Plot the bat data as a sanity check, and inspect it visually for errors.
The plot code is hidden in the rendered copy (PDF) of this supplementary material, but is available in the Rmarkdown
file “supplement/06_bat_data.Rmd”.
2.3.1 Heatmap of Locations
Here we demonstrate a basic heatmap of locations, aggregating over all individuals. In this one instance, the plotting code is also shown as a guide for readers, but in general, plotting code is hidden throughout this document.

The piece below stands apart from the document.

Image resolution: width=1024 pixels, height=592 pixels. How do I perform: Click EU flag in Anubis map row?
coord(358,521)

data_heatmap <- copy(data)
data_heatmap[, c("xround", "yround") := list(
plyr::round_any(X, 250),
plyr::round_any(Y, 250)
)]
data_heatmap <- data_heatmap[, .N, by = c("xround", "yround")]
fig_heatmap <-
ggplot(data_heatmap) +
geom_tile(
aes(
xround, yround,
fill = N
),
size = 0.1,
show.legend = F
) +
scale_fill_viridis_c(
option = "A",
direction = -1,
trans = "log10"
) +
theme_void() +
coord_sf(crs = 2039)
ggsave(fig_heatmap,
filename = "supplement/figures/fig_bat_heatmap_raw.png",
dpi = 300,
width = 6, height = 4
)
2.3.2 Sampling Intervals
Here, we create the histogram of sampling intervals shown in Figure 1 of the main text. The plotting code is hidden in the PDF version, but available in the source code.

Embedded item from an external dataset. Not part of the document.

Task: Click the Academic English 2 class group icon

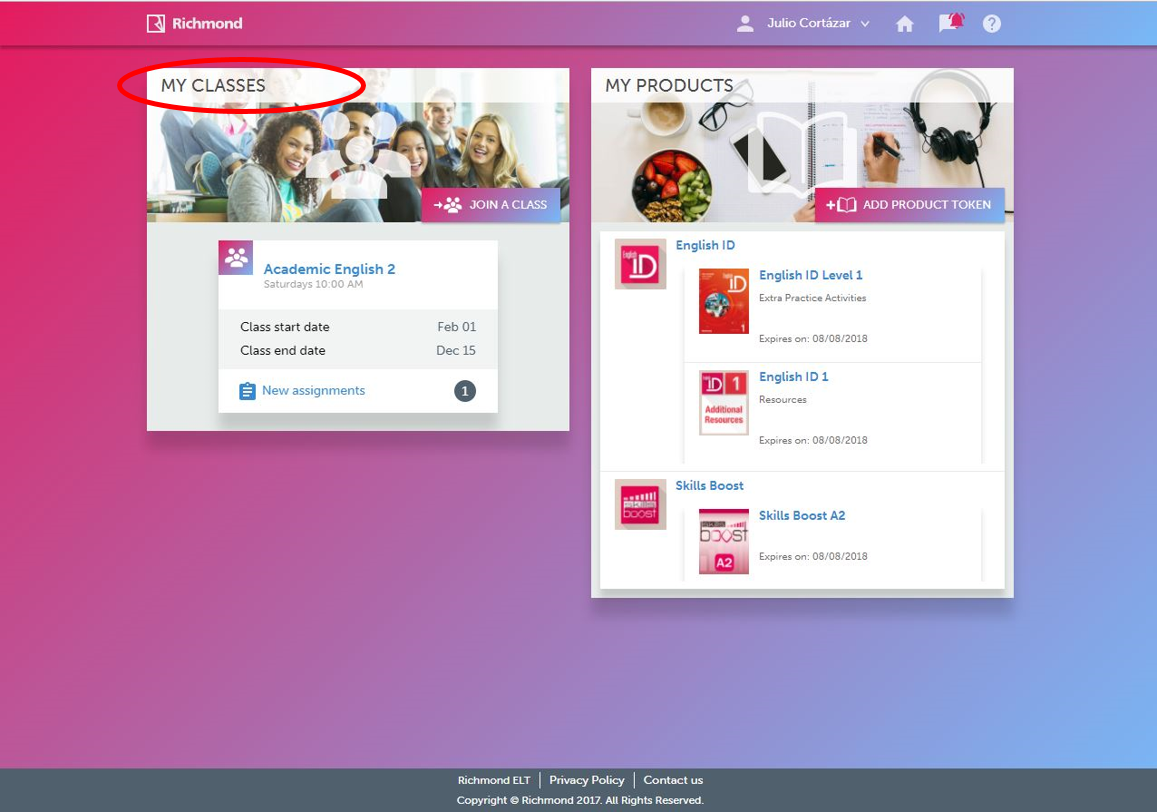Action: pos(236,258)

2.3.3 Localisation Error Measured by Systems
Here, we create the histogram of location error (variance in X) (Weiser et al. 2016) shown in Figure 1 of the main text. The plotting code is hidden in the PDF version, but available in the source code.

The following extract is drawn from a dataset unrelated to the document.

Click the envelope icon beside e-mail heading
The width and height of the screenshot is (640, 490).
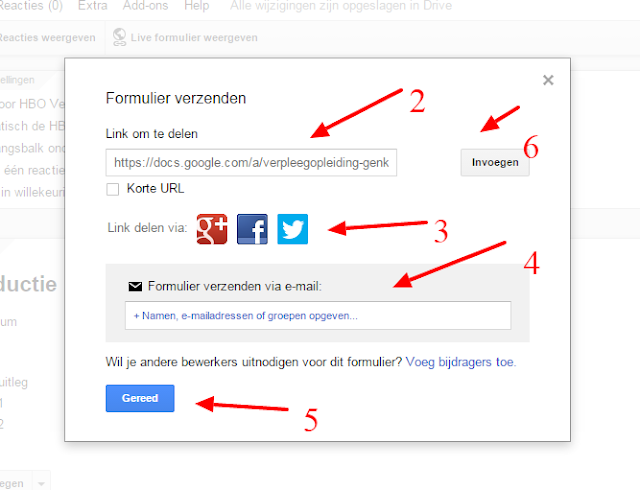[135, 287]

2.3.4 Plot paths from raw tracking data
Here, we plot the paths of individual bats from the raw tracking data to visually inspect them for errors.
# this figure for the panel in main text figure 1
fig_bat_focus_bad_speed <-
fig_bat_raw +
coord_sf(
crs = 2039,
xlim = c(253000, NA),
ylim = c(772000, NA)
)
# save to supplement figures
ggsave(fig_bat_focus_bad_speed,
filename = "supplement/figures/fig_bat_focus_bad_speed.png",
dpi = 300,
width = 4, height = 6
)

Movement data from three Egyptian fruit bats tracked using the ATLAS system (Rousettus aegyptiacus; (Toledo et al. 2020; Shohami and Nathan 2020)). The bats were tracked in the Hula Valley, Israel (33.1\(^{\circ}\)N, 35.6\(^{\circ}\)E), and we use three nights of tracking (5, 6, and 7 May, 2018), for our demonstration, with an average of 13,370 positions (SD = 2,173; range = 11,195 – 15,542; interval = 8 seconds) per individual. After first plotting the individual tracks, we notice severe distortions, making pre-processing necesary
2.4 Prepare data for filtering
Here we apply a series of simple filters. It is always safer to deal with one individual at a time, so we split the data.table into a list of data.tables to avoid mixups among individuals.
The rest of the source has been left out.